Но вообще связь наготы с сексуальностью условна. В первобытных обществах, где все ходят голыми или почти голыми, нагота не действует возбуждающе. Но в современной среде, где тело всегда прикрыто одеждой, особенно гениталии и эрогенные зоны, обнажение их несомненно вызывает вожделение. Более того, гениталии не являются единственной эрогенной зоной, вызывающей вожделение. В одном исследовании испытуемым предъявили два набора фотоснимков сексуальной деятельности. В одном участники были полностью обнажены, в другом — обнажены были только их гениталии. Возбуждение от первого набора было на 38 % сильнее, чем от второго (Levitt and Hinesly 1967).
Нарциссизм по самой своей природе сопряжен с эксгибиционистскими тенденциями, с желанием или, по крайней мере, готовностью обнажаться перед потенциальными сексуальными партнерами, с желанием ощущать сексуальную силу своего тела, видеть, как она воздействует на другого, и тем удовлетворять свое самолюбие, повышать свою самооценку. И сексуальную возбужденность. Поскольку нарциссизм свойственен хоть немного каждому, постольку и эксгибиционизм в какой-то мере может искушать любого, во всяком случае понятен каждому. В его основе еще и удовольствие от преодоления навязанных культурой традиционных моральных запретов, чувство освобождения от стыда.
Эксгибиционизм в чистом виде, тот, который считается патологическим эксгибиционизмом, обычно проявляется во внезапном обнажении перед противоположным полом. Иногда это сопровождается сексуальными жестами и движениями, мастурбацией. Для гомосексуалов желанные зрители обнажения, разумеется, люди собственного пола.
В сборнике Харта приведены воспоминания некоего Хайда о своем сверстнике школьных лет. «Вначале я положил глаз на него просто потому, что он приятно выглядел. Он был красавцем — тощий блондинчик с нежными чертами, хорошо сложенный. Но позже в гораздо большей мере привлекла мое внимание другая его особенность. Что я заметил какое-то время спустя, наблюдая его на озере, в местном кинотеатре, на санных горках, — это его эксгибиционистские склонности. Только когда позади были уже годы моего наблюдения и сладостных ожиданий, я понял, что его собственное наслаждение от того, что им любуются, как и мое удовольствие при зрелище его, были по природе сексуальными. Словарь для всего этого я усвоил гораздо позже.
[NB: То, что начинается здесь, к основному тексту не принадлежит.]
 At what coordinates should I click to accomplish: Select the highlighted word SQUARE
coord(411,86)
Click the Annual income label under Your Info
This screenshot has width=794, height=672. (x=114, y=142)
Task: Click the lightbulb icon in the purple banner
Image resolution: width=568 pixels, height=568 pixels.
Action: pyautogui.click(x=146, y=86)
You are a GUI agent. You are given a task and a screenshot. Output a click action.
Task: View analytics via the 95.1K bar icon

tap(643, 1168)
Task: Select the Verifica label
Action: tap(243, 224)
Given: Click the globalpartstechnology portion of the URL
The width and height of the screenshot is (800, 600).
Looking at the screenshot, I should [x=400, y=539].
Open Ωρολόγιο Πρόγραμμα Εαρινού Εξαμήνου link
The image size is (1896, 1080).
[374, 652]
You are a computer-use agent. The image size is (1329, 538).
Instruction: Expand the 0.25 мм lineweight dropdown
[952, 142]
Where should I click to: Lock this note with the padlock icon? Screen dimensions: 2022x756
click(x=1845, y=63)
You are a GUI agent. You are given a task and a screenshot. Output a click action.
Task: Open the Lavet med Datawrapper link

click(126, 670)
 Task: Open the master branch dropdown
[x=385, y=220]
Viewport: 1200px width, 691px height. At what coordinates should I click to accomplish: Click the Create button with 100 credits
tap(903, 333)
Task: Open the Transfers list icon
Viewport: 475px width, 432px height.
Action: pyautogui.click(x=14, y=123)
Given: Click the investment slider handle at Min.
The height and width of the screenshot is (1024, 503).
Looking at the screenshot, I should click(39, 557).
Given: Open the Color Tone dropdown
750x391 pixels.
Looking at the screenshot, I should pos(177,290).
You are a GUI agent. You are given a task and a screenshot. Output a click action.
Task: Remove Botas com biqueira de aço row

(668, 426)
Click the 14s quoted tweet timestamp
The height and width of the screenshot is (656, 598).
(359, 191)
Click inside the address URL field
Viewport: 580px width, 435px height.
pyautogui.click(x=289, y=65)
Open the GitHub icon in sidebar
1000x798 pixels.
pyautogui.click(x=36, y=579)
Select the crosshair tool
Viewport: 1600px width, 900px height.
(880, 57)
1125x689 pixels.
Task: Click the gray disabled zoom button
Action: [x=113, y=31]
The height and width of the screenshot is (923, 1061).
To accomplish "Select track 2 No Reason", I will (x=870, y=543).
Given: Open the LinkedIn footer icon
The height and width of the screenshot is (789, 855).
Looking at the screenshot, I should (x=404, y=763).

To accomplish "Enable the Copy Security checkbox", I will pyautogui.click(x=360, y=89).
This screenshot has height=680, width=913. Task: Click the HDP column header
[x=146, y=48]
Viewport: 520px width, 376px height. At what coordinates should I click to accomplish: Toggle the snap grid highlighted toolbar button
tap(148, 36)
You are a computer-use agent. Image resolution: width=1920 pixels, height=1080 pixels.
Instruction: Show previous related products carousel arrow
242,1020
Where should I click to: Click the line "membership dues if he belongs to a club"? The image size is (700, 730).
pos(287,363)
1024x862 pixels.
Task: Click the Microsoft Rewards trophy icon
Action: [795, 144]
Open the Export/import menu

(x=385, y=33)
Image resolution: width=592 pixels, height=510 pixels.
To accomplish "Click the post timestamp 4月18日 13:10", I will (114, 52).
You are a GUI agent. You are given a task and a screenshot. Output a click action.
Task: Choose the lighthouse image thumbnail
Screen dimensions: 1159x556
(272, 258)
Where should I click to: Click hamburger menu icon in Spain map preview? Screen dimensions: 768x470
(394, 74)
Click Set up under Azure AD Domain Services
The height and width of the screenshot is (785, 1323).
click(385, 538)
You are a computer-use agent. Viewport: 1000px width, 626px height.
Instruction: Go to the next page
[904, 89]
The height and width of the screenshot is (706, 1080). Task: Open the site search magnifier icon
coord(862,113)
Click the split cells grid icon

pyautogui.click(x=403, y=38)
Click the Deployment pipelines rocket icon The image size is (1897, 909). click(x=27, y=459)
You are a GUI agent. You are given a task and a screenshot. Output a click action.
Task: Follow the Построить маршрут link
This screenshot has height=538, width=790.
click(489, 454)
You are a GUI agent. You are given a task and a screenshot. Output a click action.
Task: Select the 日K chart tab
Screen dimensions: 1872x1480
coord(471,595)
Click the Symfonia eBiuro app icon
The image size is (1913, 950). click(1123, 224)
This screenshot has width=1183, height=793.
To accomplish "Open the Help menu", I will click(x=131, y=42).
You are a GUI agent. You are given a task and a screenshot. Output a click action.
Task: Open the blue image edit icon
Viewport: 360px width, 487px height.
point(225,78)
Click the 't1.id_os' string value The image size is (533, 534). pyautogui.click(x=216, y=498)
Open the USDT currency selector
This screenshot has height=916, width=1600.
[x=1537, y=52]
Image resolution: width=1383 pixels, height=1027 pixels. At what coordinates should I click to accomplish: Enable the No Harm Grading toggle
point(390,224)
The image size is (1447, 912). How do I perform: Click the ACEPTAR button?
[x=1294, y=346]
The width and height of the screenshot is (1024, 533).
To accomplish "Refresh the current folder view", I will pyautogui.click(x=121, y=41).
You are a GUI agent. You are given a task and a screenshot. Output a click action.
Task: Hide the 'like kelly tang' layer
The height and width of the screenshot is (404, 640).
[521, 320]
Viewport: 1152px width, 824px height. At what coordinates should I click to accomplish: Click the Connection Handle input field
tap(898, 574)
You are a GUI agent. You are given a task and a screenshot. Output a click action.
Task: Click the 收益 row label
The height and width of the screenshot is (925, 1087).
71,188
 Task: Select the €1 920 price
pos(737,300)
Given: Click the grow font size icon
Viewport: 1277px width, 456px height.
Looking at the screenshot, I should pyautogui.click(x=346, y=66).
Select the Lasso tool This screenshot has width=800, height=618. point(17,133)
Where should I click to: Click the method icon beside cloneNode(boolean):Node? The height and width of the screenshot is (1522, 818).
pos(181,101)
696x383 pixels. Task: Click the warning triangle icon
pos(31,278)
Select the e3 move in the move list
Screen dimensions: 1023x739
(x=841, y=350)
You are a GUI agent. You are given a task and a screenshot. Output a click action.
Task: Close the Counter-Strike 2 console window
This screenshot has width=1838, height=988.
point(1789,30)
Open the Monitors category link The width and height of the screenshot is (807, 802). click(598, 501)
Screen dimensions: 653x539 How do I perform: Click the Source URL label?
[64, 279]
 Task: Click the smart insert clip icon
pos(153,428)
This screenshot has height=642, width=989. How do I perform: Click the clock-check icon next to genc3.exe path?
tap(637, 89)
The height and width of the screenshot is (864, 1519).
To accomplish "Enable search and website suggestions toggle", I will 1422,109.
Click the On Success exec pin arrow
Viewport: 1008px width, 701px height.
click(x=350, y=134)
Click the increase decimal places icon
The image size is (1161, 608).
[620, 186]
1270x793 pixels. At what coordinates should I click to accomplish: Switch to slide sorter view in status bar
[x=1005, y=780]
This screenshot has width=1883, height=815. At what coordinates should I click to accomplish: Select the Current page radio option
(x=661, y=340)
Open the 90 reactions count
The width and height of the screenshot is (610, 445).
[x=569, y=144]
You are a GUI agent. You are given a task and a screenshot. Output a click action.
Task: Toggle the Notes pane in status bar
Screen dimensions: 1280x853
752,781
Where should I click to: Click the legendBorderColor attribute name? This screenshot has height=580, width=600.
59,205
Вот пример его бесстыдного, но тонкого поведения: на пруду, типичном затопленном карьере, он любил носить плавки низко на своих обтекаемых бедрах — плавки практически так и просились, чтобы их подтянули. Наслаждение из наслаждений: в моем присутствии он однажды угодил мне. Плавки были лишь спущены вниз до колен, а не скинуты насовсем, но поскольку мне удалось мимолетом схватить ниспосланный небом вид, он без спешки поддернул их вверх на место».
Было еще несколько подобных эпизодов. Однажды в присутствии рассказчика он выскочил на крыльцо, «одетый только в футболку с вырезом и трусы. Конечно, белые трусы и белоснежную футболку. Помнится, на нем были также белые носки. Мой взгляд пал на его гордую маленькую выпуклость, на краснополосый пояс, на место в одной штанине, где эластичная ткань оттянулась и под прямым углом был виден свисающий шарик».